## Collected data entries
<<<<

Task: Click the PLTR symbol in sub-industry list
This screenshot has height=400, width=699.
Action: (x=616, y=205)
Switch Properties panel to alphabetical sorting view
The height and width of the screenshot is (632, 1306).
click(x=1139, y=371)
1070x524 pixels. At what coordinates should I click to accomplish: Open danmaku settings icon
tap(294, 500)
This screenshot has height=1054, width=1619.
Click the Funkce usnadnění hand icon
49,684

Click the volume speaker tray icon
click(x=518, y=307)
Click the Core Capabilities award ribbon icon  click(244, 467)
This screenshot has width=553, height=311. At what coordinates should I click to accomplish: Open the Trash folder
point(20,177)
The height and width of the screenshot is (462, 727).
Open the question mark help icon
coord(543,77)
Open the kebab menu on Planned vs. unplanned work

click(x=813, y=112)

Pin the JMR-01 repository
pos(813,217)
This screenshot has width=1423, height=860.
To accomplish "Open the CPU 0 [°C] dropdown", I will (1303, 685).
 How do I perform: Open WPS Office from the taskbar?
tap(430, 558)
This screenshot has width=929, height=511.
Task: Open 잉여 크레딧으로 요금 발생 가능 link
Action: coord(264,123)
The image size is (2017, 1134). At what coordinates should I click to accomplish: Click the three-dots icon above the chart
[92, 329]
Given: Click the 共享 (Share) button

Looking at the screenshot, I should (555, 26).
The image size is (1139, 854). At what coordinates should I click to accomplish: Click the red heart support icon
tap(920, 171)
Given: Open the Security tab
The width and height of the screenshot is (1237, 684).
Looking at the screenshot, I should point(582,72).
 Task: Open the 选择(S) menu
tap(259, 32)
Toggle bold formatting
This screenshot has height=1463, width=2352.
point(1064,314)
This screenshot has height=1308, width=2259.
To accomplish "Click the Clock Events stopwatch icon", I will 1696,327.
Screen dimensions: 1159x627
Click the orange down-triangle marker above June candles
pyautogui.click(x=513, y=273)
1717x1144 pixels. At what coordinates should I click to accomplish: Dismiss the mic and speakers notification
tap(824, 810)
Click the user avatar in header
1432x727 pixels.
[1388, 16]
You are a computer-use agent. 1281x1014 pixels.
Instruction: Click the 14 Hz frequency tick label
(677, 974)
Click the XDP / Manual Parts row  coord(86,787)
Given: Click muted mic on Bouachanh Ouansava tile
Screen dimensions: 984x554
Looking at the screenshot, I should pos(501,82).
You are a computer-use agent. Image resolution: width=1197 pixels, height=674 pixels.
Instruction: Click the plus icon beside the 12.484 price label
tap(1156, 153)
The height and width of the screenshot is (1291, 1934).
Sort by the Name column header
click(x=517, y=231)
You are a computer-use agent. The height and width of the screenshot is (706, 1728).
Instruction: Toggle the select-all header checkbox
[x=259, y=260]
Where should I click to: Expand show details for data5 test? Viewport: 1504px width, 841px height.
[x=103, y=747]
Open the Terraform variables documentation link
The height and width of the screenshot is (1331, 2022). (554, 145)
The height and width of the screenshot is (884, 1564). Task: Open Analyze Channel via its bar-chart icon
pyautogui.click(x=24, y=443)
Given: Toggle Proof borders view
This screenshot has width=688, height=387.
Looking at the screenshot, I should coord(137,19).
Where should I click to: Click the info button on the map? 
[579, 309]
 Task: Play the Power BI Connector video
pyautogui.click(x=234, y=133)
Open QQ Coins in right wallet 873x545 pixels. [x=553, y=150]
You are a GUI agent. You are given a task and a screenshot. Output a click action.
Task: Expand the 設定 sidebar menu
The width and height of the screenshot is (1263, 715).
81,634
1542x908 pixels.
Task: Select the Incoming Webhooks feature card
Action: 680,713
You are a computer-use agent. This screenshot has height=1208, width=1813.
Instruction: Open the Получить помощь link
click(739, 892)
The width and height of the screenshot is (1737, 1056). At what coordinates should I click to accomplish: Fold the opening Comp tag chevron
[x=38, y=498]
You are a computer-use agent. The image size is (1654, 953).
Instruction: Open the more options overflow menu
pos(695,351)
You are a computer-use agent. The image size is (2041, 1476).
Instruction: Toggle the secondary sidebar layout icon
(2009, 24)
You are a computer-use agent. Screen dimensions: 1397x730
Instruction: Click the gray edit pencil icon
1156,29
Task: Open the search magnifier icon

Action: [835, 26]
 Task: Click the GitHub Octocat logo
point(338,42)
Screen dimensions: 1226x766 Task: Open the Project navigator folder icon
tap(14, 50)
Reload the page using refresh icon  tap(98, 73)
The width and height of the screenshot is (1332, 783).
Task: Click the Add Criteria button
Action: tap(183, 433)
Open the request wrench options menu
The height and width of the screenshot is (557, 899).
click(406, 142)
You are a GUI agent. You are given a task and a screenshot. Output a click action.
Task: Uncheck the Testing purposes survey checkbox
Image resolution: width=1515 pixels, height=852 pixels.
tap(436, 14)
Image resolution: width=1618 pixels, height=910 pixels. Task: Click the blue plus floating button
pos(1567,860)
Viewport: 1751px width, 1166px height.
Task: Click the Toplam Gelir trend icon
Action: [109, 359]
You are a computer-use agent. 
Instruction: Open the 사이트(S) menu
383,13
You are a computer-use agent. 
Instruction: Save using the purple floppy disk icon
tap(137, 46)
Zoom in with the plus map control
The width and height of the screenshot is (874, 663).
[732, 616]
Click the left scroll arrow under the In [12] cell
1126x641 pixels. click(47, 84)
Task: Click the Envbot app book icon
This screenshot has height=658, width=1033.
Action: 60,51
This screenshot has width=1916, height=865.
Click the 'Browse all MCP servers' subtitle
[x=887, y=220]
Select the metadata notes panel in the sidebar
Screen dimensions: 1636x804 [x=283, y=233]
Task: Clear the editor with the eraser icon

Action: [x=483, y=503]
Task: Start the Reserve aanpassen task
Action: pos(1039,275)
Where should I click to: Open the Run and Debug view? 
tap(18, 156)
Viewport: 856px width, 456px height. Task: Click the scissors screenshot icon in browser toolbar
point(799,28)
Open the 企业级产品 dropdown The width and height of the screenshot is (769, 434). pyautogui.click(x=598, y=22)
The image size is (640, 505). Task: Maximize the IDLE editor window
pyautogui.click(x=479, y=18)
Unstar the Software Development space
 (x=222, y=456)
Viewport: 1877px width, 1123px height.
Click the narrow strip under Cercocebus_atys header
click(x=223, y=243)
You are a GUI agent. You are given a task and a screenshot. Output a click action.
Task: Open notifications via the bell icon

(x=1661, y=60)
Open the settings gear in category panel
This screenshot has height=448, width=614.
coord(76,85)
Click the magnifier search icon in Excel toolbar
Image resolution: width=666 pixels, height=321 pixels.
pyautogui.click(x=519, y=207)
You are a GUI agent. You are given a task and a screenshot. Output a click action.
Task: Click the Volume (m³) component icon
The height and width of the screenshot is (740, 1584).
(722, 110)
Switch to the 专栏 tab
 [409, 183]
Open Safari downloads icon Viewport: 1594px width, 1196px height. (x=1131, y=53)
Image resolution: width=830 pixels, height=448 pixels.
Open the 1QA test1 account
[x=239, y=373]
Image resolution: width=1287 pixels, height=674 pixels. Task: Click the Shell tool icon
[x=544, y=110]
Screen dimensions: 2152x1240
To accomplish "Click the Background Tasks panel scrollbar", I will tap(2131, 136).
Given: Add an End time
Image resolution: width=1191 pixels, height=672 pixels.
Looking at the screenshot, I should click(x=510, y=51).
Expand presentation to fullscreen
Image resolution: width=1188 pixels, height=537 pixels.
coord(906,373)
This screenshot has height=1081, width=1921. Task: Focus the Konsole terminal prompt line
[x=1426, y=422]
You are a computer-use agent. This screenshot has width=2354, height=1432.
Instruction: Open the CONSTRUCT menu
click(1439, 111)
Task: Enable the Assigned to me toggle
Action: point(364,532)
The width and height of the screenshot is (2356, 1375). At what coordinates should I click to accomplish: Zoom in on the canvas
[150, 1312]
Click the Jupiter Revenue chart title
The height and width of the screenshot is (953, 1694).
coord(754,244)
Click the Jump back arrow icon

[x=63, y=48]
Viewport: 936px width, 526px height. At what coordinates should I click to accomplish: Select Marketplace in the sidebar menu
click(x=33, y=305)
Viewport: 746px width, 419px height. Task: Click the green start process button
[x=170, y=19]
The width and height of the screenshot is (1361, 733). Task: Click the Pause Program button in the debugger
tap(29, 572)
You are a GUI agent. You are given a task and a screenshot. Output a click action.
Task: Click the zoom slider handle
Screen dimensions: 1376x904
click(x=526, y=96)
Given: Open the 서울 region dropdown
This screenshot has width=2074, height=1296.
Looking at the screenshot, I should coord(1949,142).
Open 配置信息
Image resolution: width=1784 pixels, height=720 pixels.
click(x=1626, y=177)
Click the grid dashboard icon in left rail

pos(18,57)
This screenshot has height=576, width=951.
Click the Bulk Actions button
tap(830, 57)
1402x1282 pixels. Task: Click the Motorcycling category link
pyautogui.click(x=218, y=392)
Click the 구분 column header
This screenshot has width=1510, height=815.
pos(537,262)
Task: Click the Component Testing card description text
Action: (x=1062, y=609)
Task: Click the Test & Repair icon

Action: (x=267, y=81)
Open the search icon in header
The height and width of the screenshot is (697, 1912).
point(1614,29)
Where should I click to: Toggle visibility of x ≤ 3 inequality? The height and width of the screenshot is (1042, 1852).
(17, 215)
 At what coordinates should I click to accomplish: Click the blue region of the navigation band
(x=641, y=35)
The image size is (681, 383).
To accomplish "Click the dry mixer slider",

>>>>

## Your goal
Working from the records above, write out verbatim only the lines from the line containing "This screenshot has height=1081, width=1921." through the line containing "The image size is (681, 383).".

## Output of the exercise
This screenshot has height=1081, width=1921. Task: Focus the Konsole terminal prompt line
[x=1426, y=422]
You are a computer-use agent. This screenshot has width=2354, height=1432.
Instruction: Open the CONSTRUCT menu
click(1439, 111)
Task: Enable the Assigned to me toggle
Action: point(364,532)
The width and height of the screenshot is (2356, 1375). At what coordinates should I click to accomplish: Zoom in on the canvas
[150, 1312]
Click the Jupiter Revenue chart title
The height and width of the screenshot is (953, 1694).
coord(754,244)
Click the Jump back arrow icon

[x=63, y=48]
Viewport: 936px width, 526px height. At what coordinates should I click to accomplish: Select Marketplace in the sidebar menu
click(x=33, y=305)
Viewport: 746px width, 419px height. Task: Click the green start process button
[x=170, y=19]
The width and height of the screenshot is (1361, 733). Task: Click the Pause Program button in the debugger
tap(29, 572)
You are a GUI agent. You are given a task and a screenshot. Output a click action.
Task: Click the zoom slider handle
Screen dimensions: 1376x904
click(x=526, y=96)
Given: Open the 서울 region dropdown
This screenshot has width=2074, height=1296.
Looking at the screenshot, I should coord(1949,142).
Open 配置信息
Image resolution: width=1784 pixels, height=720 pixels.
click(x=1626, y=177)
Click the grid dashboard icon in left rail

pos(18,57)
This screenshot has height=576, width=951.
Click the Bulk Actions button
tap(830, 57)
1402x1282 pixels. Task: Click the Motorcycling category link
pyautogui.click(x=218, y=392)
Click the 구분 column header
This screenshot has width=1510, height=815.
pos(537,262)
Task: Click the Component Testing card description text
Action: (x=1062, y=609)
Task: Click the Test & Repair icon

Action: (x=267, y=81)
Open the search icon in header
The height and width of the screenshot is (697, 1912).
point(1614,29)
Where should I click to: Toggle visibility of x ≤ 3 inequality? The height and width of the screenshot is (1042, 1852).
(17, 215)
 At what coordinates should I click to accomplish: Click the blue region of the navigation band
(x=641, y=35)
The image size is (681, 383).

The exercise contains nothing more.